How can evolutionary analysis of nuoK inform understanding of respiratory chain adaptations?

Evolutionary analysis of nuoK provides valuable insights into the adaptation and diversification of respiratory chains:

• Phylogenetic Distribution: NuoK is present in all organisms possessing the proton-pumping NADH:quinone oxidoreductase (Complex I), spanning bacteria, archaea, and eukaryotic mitochondria. This ubiquitous distribution highlights its fundamental importance in energy conversion systems.

• Evolutionary Rate: Comparative genomic analysis reveals that nuoK evolves at a slower rate than many other Complex I subunits, reflecting strong selective pressure to maintain its core function in proton translocation.

• Co-evolutionary Patterns: Statistical coupling analysis of nuoK sequences across diverse species reveals strong co-evolutionary relationships with other membrane domain subunits, particularly NuoM and NuoN. These patterns reflect the functional interdependence of these subunits in forming a coordinated proton translocation machinery.

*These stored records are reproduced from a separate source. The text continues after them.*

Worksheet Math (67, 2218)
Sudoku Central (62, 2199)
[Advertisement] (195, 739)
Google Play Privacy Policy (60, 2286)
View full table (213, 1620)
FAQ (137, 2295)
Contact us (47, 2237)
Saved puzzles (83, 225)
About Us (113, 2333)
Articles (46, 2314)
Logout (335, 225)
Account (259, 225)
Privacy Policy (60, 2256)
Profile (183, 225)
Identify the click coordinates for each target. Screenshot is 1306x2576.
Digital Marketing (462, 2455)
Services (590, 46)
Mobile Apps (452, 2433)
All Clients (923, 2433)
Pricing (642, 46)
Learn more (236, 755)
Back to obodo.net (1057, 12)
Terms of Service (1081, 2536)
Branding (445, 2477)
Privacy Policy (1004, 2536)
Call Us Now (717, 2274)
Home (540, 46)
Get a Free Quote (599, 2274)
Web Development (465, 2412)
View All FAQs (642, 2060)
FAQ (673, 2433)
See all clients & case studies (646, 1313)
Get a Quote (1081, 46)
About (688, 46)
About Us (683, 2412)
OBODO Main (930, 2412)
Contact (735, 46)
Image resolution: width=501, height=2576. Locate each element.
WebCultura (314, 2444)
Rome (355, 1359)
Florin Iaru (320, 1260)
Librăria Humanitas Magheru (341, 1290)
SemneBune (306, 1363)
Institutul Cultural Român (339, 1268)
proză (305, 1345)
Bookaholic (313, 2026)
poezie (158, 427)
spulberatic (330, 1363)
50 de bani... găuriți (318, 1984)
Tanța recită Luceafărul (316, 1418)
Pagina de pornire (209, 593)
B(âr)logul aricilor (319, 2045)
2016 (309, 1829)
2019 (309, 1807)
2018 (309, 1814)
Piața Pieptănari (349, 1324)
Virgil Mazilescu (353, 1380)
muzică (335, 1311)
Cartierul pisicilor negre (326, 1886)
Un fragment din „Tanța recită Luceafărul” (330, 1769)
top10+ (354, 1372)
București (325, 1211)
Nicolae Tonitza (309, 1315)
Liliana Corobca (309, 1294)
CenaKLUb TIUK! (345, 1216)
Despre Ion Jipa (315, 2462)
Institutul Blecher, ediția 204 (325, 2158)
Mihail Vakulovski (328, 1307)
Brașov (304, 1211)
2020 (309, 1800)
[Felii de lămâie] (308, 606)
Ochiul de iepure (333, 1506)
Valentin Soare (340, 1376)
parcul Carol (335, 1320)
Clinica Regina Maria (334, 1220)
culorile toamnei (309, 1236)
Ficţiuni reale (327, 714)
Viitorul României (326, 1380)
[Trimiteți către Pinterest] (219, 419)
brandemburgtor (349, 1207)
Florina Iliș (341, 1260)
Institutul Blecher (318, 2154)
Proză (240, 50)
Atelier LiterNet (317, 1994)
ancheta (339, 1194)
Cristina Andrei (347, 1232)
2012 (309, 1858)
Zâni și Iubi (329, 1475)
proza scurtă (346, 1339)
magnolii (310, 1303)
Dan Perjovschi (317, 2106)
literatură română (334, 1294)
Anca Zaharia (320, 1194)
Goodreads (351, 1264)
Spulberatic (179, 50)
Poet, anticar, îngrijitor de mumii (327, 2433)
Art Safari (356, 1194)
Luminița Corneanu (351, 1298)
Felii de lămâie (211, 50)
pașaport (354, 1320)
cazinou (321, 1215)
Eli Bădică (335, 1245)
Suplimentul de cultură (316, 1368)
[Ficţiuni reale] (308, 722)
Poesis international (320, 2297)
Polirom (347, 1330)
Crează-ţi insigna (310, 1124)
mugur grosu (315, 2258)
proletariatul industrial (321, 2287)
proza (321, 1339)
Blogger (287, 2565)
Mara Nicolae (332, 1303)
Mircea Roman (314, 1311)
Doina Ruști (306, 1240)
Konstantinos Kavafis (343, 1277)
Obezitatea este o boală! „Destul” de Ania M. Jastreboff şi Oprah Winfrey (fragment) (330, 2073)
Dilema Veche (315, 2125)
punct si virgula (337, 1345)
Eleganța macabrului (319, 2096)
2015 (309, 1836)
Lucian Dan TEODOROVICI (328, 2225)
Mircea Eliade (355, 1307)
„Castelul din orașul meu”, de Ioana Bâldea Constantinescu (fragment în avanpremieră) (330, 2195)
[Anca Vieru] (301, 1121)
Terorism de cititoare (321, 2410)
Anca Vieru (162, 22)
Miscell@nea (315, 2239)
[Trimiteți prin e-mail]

• Adaptation to Respiratory Diversity: Subtle sequence variations in nuoK correlate with adaptations to different:

  • Electron carriers (ubiquinone vs. menaquinone)

  • Environmental niches (aerobic vs. microaerobic vs. anaerobic)

  • Metabolic strategies (heterotrophy vs. lithoautotrophy)

• Horizontal Gene Transfer: Analysis of nuoK sequences suggests that while the core Complex I genes typically evolve as a unit, instances of horizontal gene transfer have occurred, particularly in extremophile bacteria adapting to new ecological niches.

This evolutionary perspective provides a framework for understanding how nuoK has retained its fundamental role in bioenergetics while allowing sufficient flexibility for adaptation to diverse environmental conditions and metabolic strategies.